Par ordonnance de référé du 22 novembre 2024, le juge des référés du tribunal judiciaire de Charleville-Mézières a :
— déclaré recevables les demandes formées par les demandeurs au titre de l’astreinte et de l’indemnisation du trouble de jouissance,
— rejeté l’exception d’incompétence soulevée par M. [B],
— autorisé M. [V] à suspendre le paiement du loyer de l’appartement dont il est locataire situé [Adresse 3], à [Localité 9] jusqu’à parfaite exécution par son propriétaire des travaux propres à remédier aux désordres, intérieur ou extérieur, privatif ou collectif, constatée par le service communal d’hygiène et de santé, de la ville de [Localité 6] dans son courrier du 11 février 2022,
— condamné M. [B] à restituer à M. [V], la somme de 600 € au titre des loyers indûment versés sur la période courant du mois d’octobre 2023, au mois de février 2024 inclus,
— débouté M. [B] de sa demande tendant à la remise des quittances de loyer ou justificatif des récapitulatifs de charges sur cette même période d’octobre 2023 à février 2024,
— ordonné la remise par M. [Z] [B] à M. [E] [V] des clés du logement loué à l’issue des travaux réalisés sous astreinte provisoire de 20 € par jour de retard à compter de la fin des travaux pendant le délai de deux mois, au-delà duquel il sera de nouveau statué,
— ordonné la remise par M. [Z] [B] à M. [E] [V], des récapitulatifs des comptes de charges et des pièces justificatives afférentes, sur la période antérieures au mois d’octobre 2023, dans la limite de trois ans à compter de l’acte d’assignation,
— condamné M. [B] à verser à M. [E] [V], la somme de 4000 € à titre provisionnel en indemnisation du trouble de jouissance qu’il a subi,
— autorisé Mme [X] à consigner le montant des loyers dus à compter de la notification de la présente décision jusqu’au terme des travaux à réaliser par son propriétaire, s’agissant de ceux énoncés par le service communal d’hygiène et de santé de la ville de [Localité 6], et de ceux relatifs au raccordement de son logement à la pompe à chaleur, entre les mains de la Caisse des Dépôts et Consignation,
— ordonné à Mme [X] pour la réalisation des travaux ci-dessus mentionnés d’autoriser l’accès à son logement à tout entreprise mandatée par son bailleur,
— dit que s’agissant des travaux relatifs au raccordement de la pompe à chaleur, ils devront être réalisés dans le délai d’un mois à compter de la notification de la présente décision,
— dit que passé ce délai, faute pour Mme [X] d’autoriser l’accès à son logement, elle sera condamnée au paiement d’une astreinte de 30 € par jour de retard, pendant une durée de deux mois, au-delà de laquelle il sera de nouveau statué,
— condamné M. [B] à payer à Mme [X] une provision de 1000 € en indemnisation du trouble de jouissance qu’elle a subi,
— ordonné la remise par M. [B] à Mme [X] des quittances de loyer pour les mois courant de janvier 2023 à avril 2024 et des récapitulatifs annuels des comptes de charges avec les justificatifs afférents sur les trois années précédant l’assignation,
— rappelé que la présente décision est exécutoire de droit,
— condamné, M. [Z] [W] à payer à M. [V] et Mme [X] chacun une indemnité de 800 € sur le fondement des dispositions de l’article 700 du code de procédure civile,
— débouté les parties de leur autres demandes,
— condamné M. [B] au dépens lesquels comprendront les frais de constat d’huissiers à l’initiative des requérants ainsi que la sommation interpellative du 18 décembre 2023.
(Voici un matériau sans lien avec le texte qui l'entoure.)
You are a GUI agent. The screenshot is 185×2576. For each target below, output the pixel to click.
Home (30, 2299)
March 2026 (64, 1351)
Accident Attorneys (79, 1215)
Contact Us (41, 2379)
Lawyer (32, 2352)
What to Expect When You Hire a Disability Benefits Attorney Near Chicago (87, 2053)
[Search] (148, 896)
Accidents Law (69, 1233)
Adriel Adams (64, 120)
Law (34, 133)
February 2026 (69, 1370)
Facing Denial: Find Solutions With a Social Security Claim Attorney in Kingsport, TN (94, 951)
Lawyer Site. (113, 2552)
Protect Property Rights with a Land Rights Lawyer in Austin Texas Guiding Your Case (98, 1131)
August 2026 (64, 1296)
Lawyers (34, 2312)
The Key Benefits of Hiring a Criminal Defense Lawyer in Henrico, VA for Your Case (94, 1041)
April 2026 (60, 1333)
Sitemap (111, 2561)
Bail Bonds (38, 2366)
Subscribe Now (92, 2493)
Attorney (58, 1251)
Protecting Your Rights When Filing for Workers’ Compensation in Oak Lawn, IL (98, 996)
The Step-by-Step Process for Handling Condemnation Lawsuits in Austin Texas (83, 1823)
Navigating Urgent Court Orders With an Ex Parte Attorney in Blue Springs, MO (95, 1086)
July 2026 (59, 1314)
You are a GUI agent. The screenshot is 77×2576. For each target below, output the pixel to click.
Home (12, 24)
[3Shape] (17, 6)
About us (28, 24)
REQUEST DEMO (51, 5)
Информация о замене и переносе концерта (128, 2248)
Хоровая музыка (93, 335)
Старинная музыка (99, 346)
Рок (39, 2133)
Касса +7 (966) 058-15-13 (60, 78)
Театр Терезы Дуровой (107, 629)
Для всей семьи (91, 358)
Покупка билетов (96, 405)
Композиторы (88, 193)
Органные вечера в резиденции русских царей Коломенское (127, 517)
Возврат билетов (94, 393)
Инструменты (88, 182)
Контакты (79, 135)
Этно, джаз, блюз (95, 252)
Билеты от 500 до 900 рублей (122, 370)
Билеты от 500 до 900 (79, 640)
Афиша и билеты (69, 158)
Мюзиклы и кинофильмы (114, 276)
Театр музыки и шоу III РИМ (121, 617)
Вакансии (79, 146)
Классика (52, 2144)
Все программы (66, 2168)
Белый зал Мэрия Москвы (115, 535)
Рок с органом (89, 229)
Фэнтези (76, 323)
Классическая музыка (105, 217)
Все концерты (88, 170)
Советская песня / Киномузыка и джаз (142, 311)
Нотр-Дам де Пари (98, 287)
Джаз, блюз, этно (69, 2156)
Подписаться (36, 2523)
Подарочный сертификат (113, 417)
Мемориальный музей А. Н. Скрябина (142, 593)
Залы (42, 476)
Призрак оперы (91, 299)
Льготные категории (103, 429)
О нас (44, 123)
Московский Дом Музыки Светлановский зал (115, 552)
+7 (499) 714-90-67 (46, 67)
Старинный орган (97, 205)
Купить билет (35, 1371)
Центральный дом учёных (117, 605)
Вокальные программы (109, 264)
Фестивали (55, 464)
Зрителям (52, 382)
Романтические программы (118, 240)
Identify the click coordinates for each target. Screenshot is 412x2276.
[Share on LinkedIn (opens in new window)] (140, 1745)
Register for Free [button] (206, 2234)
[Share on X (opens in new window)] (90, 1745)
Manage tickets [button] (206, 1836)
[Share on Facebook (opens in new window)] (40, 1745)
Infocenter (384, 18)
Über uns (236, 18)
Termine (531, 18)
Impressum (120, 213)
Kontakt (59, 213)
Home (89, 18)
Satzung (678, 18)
M. [B] a régulièrement interjeté appel de cette décision suivant déclaration du 16 décembre 2024, recours portant sur toutes les dispositions à l’exception de la condamnation de Mme [X] à autoriser l’accès de son logement pour réaliser les travaux, ce sous astreinte.
Suivant conclusions du 2 juin 2025, M. [B] demande à la cour d’infirmer l’ordonnance dont appel en toutes ses dispositions à l’exception de la condamnation de Mme [X] à autoriser l’accès de son logement pour réaliser les travaux et, statuant à nouveau, de :
— dire que les demandes se heurtent à une contestation sérieuse,
— se déclarer incompétent en référé pour connaitre des demandes,
Subsidiairement,
— débouter M. [V] et Mme [X] de toutes leurs demandes, fins et conclusions,
— les condamner in solidum à lui payer la somme de 2 500 € au titre de l’article 700 du code de procédure civile et aux entiers dépens.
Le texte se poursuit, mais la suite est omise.